Testing reintroduction potential of Abronia macrocarpa (Nyctaginaceae)
Goodson, Jacqueline Jean
This study tests reintroduction as a mechanism to assist in recovery of Abronia macrocarpa, a federally and state endangered plant endemic to Texas. A series of laboratory tests were conducted to determine the most effective method for seed germination. Germination ranged from 0% to 68.6% among the control and twelve treatments. Seed germination was highest when achenes were scarified and subjected to warm followed by cold stratification. Three parcels of private property with suitable habitat were used as experimental reintroduction properties.

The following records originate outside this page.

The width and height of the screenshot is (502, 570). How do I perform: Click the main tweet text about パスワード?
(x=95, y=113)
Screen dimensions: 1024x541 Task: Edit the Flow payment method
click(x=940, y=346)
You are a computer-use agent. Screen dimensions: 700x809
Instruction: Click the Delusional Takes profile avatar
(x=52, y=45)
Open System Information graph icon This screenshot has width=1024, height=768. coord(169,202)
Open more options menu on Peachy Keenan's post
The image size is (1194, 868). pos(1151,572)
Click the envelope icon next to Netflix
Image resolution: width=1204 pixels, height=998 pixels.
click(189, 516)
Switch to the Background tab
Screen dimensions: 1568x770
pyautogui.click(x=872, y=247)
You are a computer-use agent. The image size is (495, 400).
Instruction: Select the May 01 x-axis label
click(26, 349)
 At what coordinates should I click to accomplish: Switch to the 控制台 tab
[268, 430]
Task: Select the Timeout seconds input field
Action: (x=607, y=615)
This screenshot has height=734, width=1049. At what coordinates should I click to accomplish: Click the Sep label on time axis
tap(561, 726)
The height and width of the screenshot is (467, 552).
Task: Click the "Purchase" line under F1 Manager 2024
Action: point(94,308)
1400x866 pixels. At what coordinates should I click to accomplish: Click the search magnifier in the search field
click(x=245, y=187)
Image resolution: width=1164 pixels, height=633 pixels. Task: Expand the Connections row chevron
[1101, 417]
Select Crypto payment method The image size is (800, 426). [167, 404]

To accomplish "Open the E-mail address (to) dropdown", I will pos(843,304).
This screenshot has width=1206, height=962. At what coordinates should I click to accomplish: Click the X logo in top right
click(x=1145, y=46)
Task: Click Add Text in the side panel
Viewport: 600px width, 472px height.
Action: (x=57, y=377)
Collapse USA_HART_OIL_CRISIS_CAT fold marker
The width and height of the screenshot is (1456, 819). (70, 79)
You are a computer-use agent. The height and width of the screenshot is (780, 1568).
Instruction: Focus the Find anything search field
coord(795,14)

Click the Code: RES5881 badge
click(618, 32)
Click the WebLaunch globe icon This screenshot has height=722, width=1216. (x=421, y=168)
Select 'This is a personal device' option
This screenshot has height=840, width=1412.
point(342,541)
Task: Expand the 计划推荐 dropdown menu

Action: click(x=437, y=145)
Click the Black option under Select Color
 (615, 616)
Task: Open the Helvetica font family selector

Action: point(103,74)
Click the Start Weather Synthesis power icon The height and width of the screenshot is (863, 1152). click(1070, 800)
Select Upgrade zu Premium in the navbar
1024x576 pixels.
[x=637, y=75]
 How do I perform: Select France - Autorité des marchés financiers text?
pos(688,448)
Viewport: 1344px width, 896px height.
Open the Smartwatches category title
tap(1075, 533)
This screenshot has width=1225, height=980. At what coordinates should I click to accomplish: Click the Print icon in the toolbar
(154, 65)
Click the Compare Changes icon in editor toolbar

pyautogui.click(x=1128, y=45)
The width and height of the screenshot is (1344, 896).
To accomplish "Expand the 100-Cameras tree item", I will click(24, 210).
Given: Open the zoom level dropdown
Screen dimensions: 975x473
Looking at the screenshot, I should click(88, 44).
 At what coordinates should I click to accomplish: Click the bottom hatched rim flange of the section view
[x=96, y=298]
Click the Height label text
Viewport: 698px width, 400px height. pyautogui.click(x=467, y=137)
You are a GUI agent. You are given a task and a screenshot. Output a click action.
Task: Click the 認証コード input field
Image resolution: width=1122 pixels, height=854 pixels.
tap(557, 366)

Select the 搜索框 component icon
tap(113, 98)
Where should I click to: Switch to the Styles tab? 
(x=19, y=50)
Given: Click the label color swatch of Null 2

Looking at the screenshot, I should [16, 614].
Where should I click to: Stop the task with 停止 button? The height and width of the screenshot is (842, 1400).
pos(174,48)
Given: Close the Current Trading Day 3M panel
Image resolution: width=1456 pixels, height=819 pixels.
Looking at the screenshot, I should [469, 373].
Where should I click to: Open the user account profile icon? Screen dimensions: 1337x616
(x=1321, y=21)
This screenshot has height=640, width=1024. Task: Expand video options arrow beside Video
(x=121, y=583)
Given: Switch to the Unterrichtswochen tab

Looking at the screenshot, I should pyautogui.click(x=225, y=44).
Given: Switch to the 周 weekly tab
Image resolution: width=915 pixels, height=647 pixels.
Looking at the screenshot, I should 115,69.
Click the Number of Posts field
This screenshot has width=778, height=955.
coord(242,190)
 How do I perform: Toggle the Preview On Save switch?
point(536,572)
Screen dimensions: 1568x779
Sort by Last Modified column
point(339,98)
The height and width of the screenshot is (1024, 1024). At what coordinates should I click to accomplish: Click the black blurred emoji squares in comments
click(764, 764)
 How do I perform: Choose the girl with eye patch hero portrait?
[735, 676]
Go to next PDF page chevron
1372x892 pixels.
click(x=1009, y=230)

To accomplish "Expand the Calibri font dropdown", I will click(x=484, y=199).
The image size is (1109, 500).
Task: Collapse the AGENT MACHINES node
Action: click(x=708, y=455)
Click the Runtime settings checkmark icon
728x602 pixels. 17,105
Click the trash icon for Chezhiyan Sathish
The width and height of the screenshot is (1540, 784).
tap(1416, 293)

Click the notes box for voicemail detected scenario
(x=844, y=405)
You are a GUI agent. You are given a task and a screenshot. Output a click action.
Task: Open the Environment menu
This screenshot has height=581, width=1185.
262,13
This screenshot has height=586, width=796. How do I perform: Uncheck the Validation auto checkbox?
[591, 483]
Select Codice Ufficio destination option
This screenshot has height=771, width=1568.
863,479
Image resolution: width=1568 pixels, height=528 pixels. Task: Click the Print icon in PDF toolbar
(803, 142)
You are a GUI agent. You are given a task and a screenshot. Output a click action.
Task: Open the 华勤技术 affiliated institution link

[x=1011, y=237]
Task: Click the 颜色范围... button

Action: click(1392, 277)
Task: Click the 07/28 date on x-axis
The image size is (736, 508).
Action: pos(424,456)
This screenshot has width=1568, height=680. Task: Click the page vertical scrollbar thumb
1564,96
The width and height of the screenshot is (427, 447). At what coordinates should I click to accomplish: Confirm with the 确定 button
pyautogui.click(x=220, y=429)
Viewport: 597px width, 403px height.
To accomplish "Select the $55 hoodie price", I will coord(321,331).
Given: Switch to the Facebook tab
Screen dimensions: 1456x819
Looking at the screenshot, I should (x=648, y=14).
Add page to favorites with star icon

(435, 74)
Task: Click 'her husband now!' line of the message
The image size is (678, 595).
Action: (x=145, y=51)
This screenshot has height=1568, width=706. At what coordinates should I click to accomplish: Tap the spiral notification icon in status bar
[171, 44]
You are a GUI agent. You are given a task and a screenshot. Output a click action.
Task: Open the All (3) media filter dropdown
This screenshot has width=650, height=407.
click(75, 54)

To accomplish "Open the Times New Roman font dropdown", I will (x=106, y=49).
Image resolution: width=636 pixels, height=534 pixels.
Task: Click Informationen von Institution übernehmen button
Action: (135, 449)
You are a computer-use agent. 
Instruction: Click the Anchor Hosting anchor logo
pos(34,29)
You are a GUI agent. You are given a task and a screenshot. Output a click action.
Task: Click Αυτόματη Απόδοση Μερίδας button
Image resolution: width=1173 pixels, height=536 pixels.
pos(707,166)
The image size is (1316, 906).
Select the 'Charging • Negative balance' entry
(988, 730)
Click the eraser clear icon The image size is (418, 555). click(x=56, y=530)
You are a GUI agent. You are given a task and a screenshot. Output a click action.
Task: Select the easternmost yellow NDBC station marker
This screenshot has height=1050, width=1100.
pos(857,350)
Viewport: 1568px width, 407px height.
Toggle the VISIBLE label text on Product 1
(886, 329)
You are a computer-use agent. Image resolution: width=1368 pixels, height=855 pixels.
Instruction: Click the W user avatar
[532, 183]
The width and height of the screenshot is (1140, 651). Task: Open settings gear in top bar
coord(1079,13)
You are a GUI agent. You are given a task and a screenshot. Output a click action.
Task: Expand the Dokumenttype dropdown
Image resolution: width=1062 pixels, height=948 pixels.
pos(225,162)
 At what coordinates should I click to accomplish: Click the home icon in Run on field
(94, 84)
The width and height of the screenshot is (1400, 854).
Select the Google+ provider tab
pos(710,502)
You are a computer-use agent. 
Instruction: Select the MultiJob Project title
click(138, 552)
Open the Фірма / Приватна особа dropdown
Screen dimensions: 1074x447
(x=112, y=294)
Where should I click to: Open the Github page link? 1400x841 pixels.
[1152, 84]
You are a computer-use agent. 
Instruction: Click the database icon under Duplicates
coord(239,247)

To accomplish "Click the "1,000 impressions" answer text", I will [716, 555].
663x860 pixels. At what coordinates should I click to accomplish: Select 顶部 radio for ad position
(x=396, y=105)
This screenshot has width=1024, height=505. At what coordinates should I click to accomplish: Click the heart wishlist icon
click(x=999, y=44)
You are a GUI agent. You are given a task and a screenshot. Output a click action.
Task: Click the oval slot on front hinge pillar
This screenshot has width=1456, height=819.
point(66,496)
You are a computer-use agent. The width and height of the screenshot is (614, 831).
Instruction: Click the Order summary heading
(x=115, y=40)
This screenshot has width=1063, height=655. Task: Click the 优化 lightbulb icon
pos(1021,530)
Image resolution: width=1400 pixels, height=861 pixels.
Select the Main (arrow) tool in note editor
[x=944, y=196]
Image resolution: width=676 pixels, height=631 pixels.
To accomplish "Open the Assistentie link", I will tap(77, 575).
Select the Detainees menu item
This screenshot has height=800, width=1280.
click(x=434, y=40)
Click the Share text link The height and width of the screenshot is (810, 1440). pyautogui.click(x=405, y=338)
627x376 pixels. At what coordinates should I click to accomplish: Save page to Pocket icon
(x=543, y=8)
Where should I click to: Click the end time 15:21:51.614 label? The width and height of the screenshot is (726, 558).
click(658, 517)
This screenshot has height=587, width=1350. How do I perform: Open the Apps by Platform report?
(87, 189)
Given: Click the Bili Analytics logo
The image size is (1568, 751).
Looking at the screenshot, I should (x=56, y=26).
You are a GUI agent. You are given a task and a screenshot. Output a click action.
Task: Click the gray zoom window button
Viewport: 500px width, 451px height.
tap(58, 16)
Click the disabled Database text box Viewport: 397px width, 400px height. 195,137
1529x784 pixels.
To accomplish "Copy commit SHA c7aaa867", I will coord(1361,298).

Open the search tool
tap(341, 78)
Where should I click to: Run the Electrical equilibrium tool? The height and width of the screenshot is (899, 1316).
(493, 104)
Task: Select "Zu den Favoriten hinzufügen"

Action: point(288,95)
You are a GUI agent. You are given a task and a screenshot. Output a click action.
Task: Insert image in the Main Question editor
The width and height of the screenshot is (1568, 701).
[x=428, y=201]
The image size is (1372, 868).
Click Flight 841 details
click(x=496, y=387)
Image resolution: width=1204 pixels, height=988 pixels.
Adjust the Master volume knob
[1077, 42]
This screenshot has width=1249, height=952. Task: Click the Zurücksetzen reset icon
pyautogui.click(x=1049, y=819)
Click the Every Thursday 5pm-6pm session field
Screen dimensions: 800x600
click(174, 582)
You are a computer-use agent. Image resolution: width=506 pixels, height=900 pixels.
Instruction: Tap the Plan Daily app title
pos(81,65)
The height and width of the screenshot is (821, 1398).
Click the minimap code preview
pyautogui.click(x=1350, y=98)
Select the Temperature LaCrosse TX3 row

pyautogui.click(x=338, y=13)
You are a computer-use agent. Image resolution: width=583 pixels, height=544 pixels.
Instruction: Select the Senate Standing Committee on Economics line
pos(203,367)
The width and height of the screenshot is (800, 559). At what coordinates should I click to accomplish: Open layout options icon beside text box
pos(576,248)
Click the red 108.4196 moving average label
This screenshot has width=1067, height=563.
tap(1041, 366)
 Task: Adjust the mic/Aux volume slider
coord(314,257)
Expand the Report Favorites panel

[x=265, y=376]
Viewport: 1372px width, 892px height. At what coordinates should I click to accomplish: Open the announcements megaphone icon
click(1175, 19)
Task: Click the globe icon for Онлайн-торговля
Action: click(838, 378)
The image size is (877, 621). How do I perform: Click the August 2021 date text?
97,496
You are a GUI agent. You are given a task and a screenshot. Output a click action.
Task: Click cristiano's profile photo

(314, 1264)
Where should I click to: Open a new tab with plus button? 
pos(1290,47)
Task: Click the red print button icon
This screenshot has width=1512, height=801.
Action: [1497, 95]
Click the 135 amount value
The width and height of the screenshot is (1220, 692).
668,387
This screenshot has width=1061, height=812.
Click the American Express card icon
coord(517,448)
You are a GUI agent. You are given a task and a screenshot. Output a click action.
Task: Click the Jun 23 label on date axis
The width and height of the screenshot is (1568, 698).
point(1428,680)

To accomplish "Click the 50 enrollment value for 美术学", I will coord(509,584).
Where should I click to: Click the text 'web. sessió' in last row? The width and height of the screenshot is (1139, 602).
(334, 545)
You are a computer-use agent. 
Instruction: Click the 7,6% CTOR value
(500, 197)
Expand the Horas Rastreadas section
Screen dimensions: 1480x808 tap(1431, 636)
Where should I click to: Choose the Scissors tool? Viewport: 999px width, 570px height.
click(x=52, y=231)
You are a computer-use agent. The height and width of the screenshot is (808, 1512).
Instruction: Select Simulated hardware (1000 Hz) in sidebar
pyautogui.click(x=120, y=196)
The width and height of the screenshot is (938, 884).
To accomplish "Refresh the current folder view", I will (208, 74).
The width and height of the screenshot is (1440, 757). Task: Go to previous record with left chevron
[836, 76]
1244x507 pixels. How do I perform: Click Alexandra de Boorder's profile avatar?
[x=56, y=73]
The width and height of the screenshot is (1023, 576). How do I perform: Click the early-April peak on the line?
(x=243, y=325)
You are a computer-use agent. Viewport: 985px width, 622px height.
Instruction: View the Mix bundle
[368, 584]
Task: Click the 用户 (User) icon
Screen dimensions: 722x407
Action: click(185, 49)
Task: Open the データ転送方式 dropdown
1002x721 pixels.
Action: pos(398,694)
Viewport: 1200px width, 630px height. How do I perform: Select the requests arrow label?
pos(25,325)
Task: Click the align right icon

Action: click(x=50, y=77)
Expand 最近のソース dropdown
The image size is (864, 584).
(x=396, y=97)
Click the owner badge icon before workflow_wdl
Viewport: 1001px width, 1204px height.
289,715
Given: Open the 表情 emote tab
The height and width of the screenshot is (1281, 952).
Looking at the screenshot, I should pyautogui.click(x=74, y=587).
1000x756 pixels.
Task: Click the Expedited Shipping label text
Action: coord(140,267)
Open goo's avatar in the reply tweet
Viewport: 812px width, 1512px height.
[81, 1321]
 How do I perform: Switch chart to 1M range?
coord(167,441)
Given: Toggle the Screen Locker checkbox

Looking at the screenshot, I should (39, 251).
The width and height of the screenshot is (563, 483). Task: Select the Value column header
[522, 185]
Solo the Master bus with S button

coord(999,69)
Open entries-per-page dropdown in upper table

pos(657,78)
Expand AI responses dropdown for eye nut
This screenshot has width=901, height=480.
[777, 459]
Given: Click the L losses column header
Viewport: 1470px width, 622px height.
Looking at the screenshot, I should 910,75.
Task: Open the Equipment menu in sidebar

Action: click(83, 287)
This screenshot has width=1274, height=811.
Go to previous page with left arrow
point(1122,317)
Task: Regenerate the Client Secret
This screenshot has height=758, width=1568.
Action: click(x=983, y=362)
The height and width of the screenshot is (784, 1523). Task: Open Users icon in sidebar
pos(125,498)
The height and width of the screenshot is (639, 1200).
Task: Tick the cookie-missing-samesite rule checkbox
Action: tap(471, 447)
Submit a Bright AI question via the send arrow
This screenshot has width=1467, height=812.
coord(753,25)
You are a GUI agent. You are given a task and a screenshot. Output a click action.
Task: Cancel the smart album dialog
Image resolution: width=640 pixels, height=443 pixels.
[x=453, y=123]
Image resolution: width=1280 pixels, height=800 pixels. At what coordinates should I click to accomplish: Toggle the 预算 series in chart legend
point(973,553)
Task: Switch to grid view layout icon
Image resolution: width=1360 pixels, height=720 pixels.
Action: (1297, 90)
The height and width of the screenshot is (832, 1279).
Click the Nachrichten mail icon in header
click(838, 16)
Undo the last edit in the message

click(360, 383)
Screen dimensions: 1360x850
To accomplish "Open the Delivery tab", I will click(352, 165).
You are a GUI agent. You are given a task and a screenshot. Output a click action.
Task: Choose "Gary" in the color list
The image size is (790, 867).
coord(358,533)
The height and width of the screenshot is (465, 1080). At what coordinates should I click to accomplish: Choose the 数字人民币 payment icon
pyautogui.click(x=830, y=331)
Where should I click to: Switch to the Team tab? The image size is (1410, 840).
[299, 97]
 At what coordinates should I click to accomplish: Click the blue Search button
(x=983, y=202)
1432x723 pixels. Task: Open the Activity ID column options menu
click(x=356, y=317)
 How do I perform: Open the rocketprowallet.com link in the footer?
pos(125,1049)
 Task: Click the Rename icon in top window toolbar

A split-plot design was used to test the effects of timing of planting seed in the field (spring planted seed vs. fall planted seed). The mean percent germination of spring planted seed (4.2 to 16.67%) was higher than fall planted seed (0 to 0.83%) at all experimental properties. Germination of spring planted seed was significantly higher at experimental properties 1 and 2 when compared to experimental property 3 (p-value = 0.01303, F = 5.88, df= 2). The need for warm followed by cold stratification coupled with scarification may explain the higher percentage of germination of seed planted in the spring vs. the fall. Fall planted seed would not have been exposed to warm stratification. Experimental property 2 had a higher percentage of survivorship (87.5%) than experimental property 1 (19 .4% ). Plants at all stages of development (seedling, juvenile, anthesis) were observed at experimental property 2, but plants remained in the seedling stage at experimental properties 1 and 3. The levels of nitrate and potassium were higher at experimental property 2. This higher level of soil nutrients may be responsible for higher survivorship and plants reaching juvenile and anthesis stages in the first year of growth.
Nyctaginaceae, endangered plants, rare plants, habitat conservation, plant conservation, conservation biology
Goodson, J. J. (2007). Testing reintroduction potential of Abronia macrocarpa (Nyctaginaceae) (Unpublished thesis). Texas State University-San Marcos, San Marcos, Texas.